Islington Council Leader, Cllr Richard Watts, said:
“There is no place for hate in Islington. We are proud to be a welcoming, inclusive borough that celebrates diversity and champions inclusion.”
“The act of defining a thing helps us to understand it. In the case of Islamophobia, we hope that this working definition will allow us to use the word as a more effective tool to challenge bigotry, hatred and discrimination in our community, and to understand some of the challenges faced by Muslims in our society.”
“We welcome the APPG on British Muslims report on Islamophobia and are proud to adopt their working definition.”
Mohammed Kozbar, the Chair of Finsbury Park Mosque, said:
“Richard has been a true ally in the fight against Islamophobia. We are therefore delighted that the Council has shown leadership in recognising the importance of adopting this definition of Islamophobia which has such widespread support within Muslim communities.”
Notes to editors:
- A recent report (October 2018) from the Equality and Human Rights Commission found that 70% of Muslims reported that they had experienced religion-based prejudice in the last year.

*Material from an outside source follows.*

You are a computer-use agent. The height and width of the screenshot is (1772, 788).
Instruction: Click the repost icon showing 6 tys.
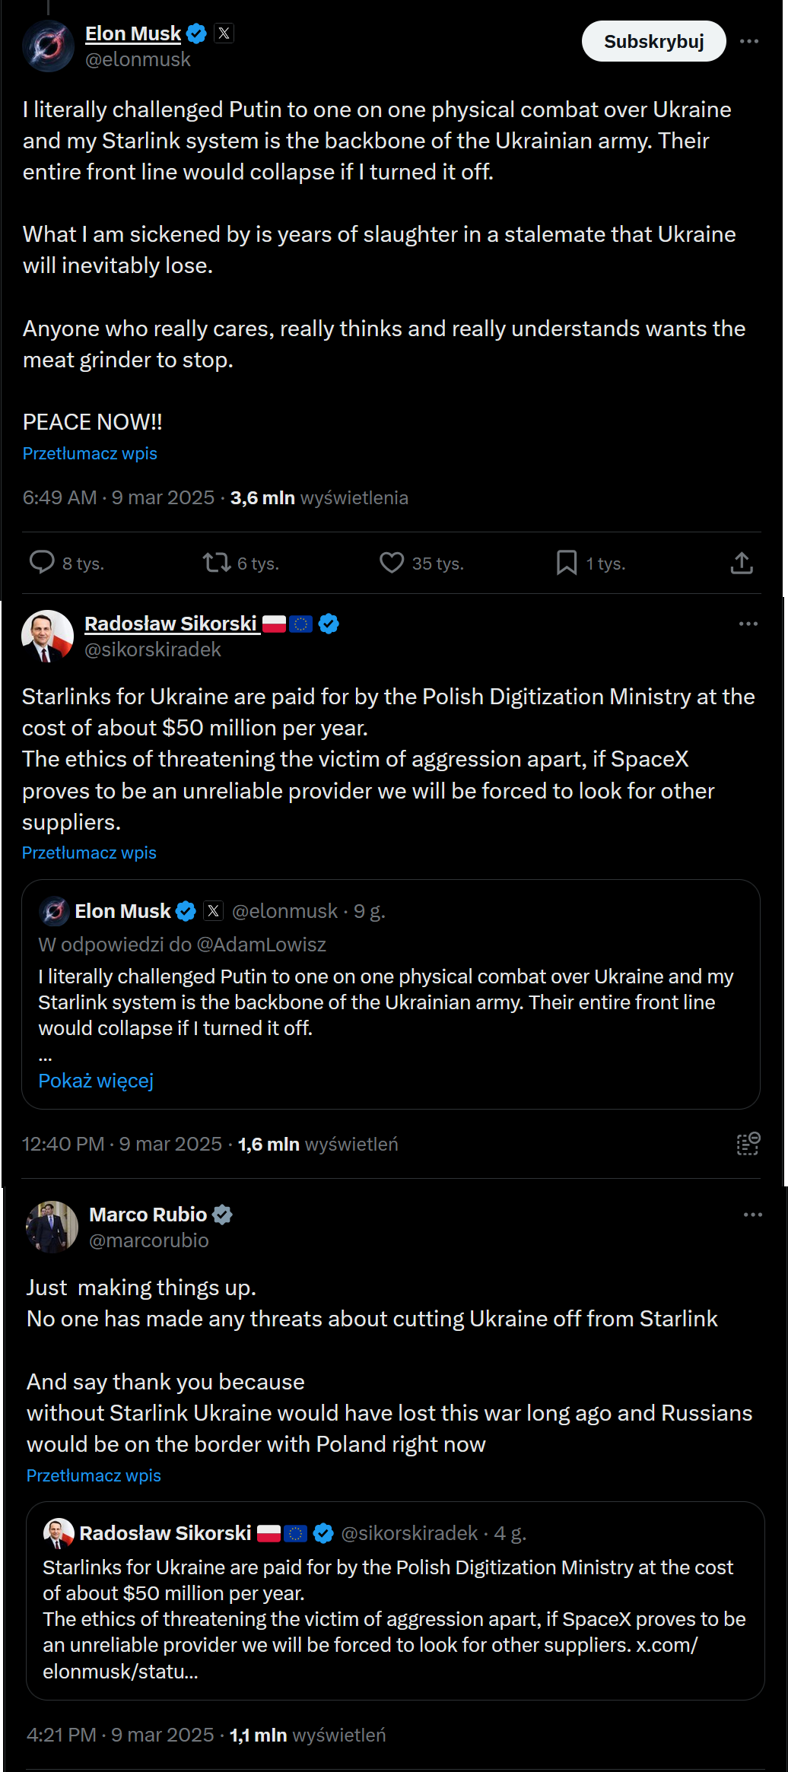click(x=217, y=562)
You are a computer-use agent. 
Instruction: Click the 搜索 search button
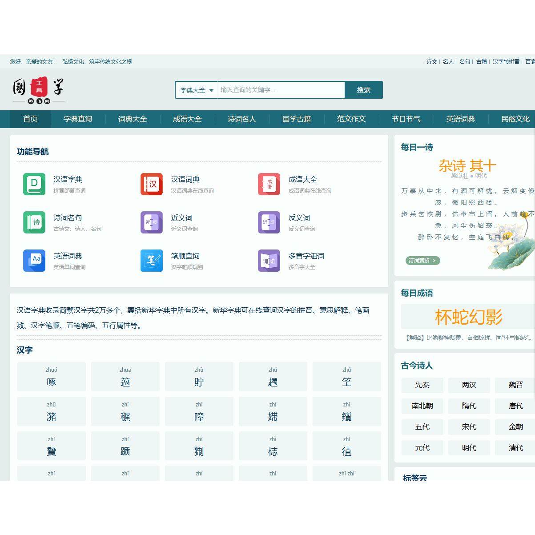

- The police and the council can and do act against hate crime. For example, in the wake of the terrorist attack outside Muslim Welfare House in Finsbury Park, a temporary memorial was created by the local community on Seven Sisters Road. On 26th June 2017, a woman was seen kicking the flowers on the memorial and shouting threats and Islamophobic slurs at passers-by. A witness took a picture of the suspect on her phone and sent it to the police. The woman was arrested, charged with a Racially Aggravated Section 5 Public Order offence and fined £165 plus a £30 victim surcharge.
- If you experience or witness any form of hate crime, report it to the police at report-it.org.uk, call 101 (or 999 in an emergency) or tell Crimestoppers anonymously on 0800 555 111.
- Please sign Islington’s anti-hate crime pledge at islington.gov.uk/hatecrime
The council has previously adopted the International Holocaust Remembrance Alliance (IHRA) definition of anti-Semitism.